*** MATERIAL FOR THE TASK
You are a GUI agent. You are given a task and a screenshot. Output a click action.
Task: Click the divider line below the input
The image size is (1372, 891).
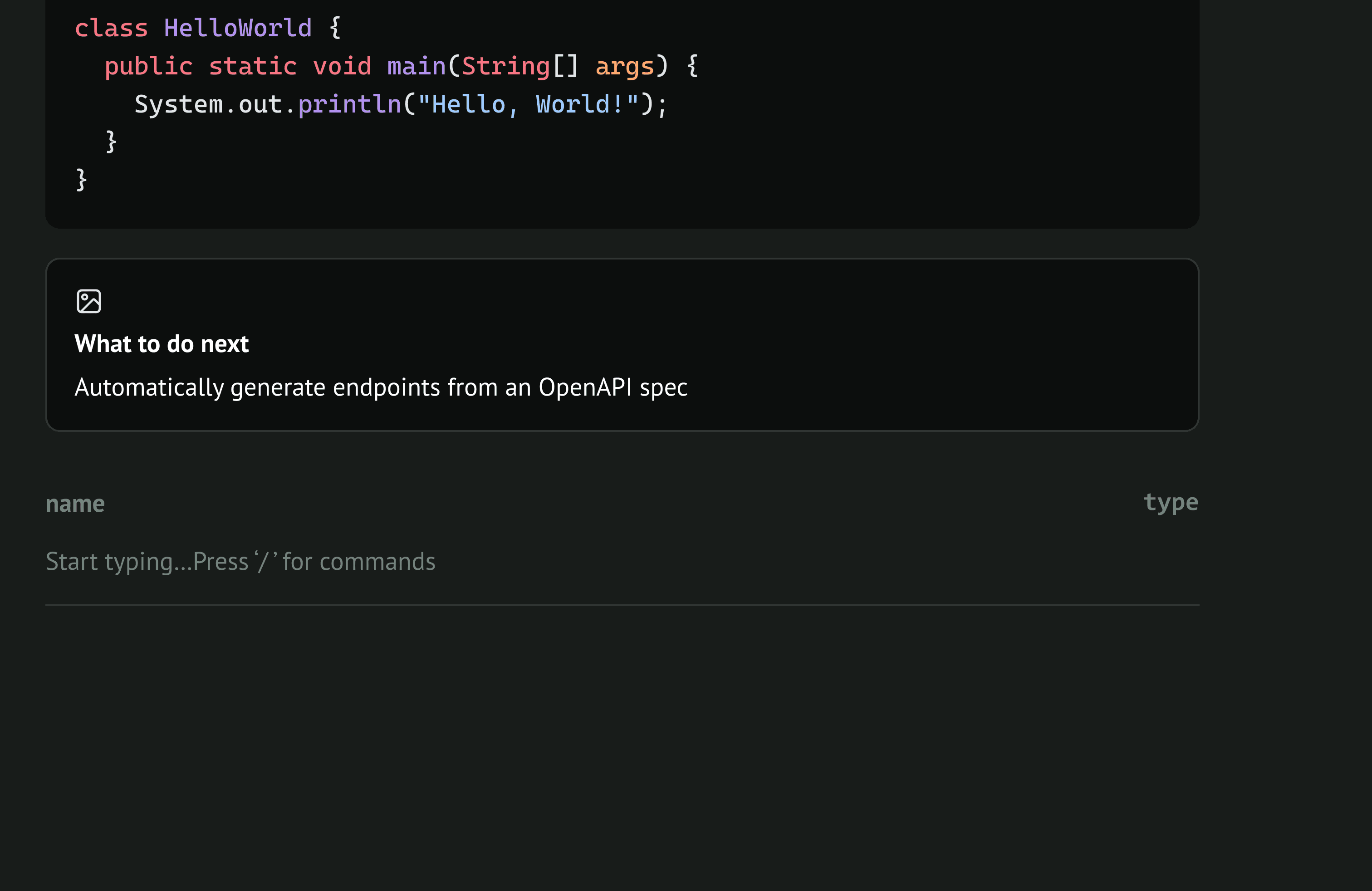pyautogui.click(x=622, y=605)
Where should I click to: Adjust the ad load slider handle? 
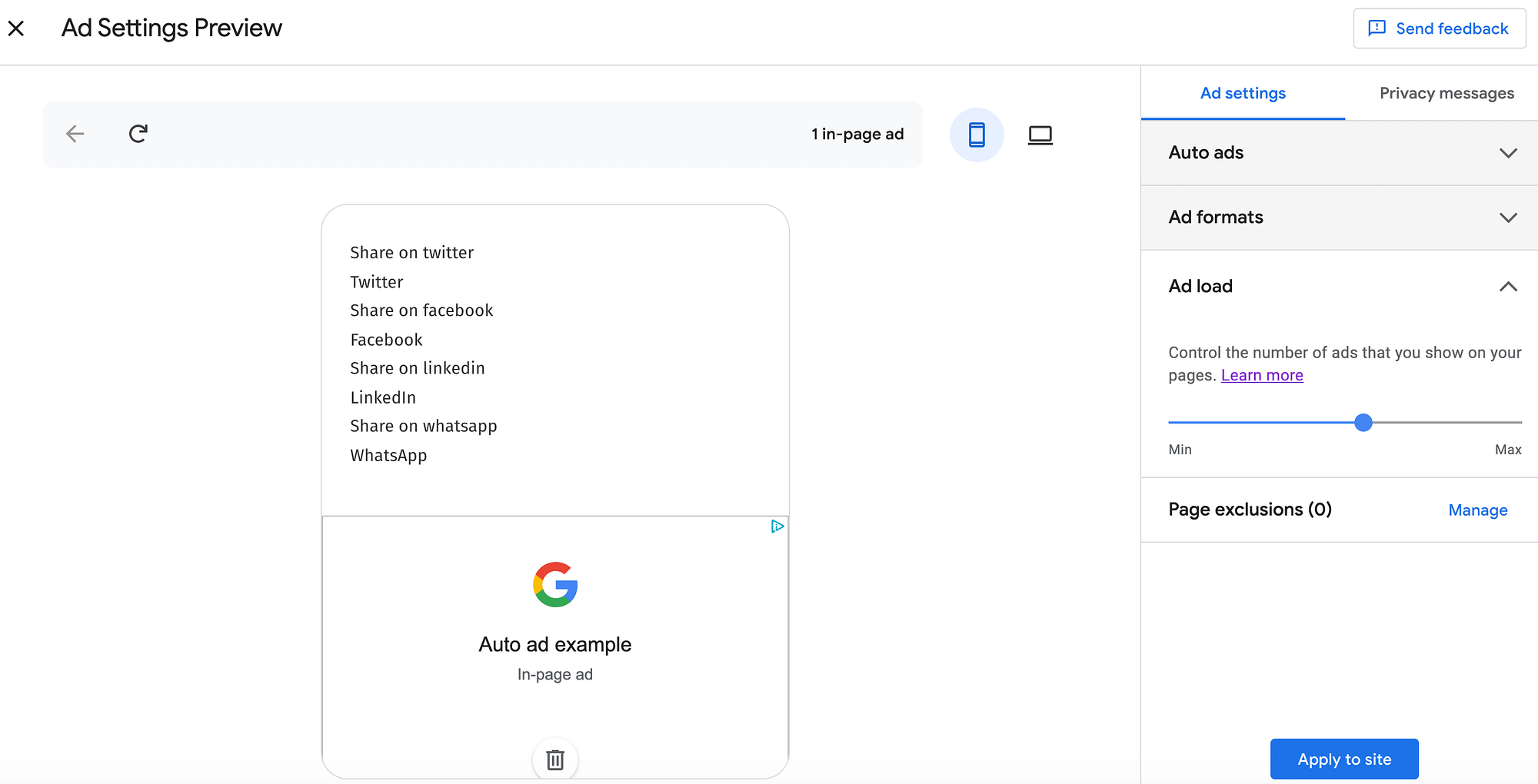[1363, 422]
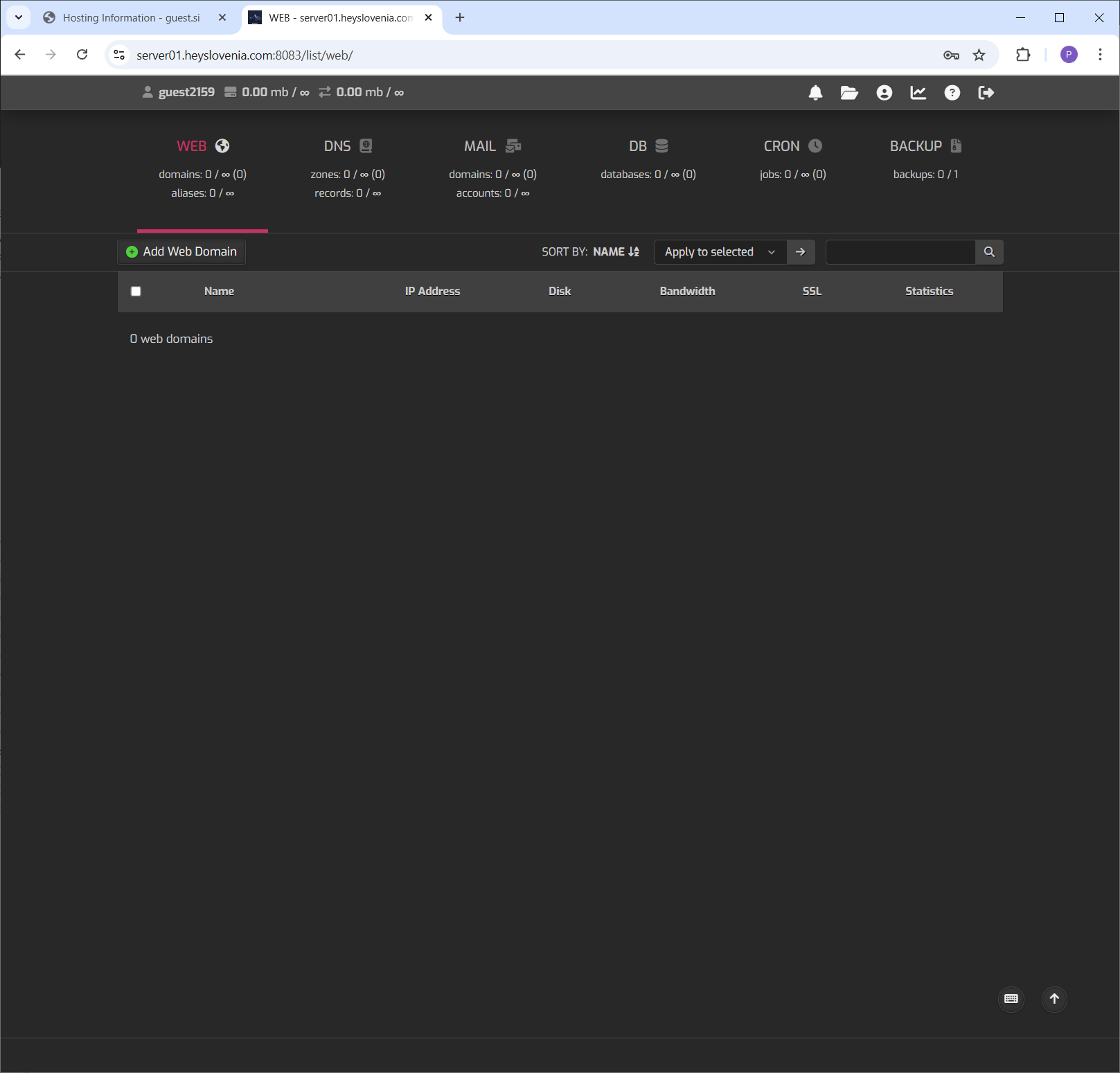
******
▶ _INSTRUCTIONS TO FOLLOW_: Please return, without any change, the lines from the line containing "The image size is (1372, 891)." through the last line of the entries, dropping the pictures.

▶ _REPLY_:
The image size is (1372, 891).
pyautogui.click(x=622, y=605)
Where should I click to: Adjust the ad load slider handle? 
[1363, 422]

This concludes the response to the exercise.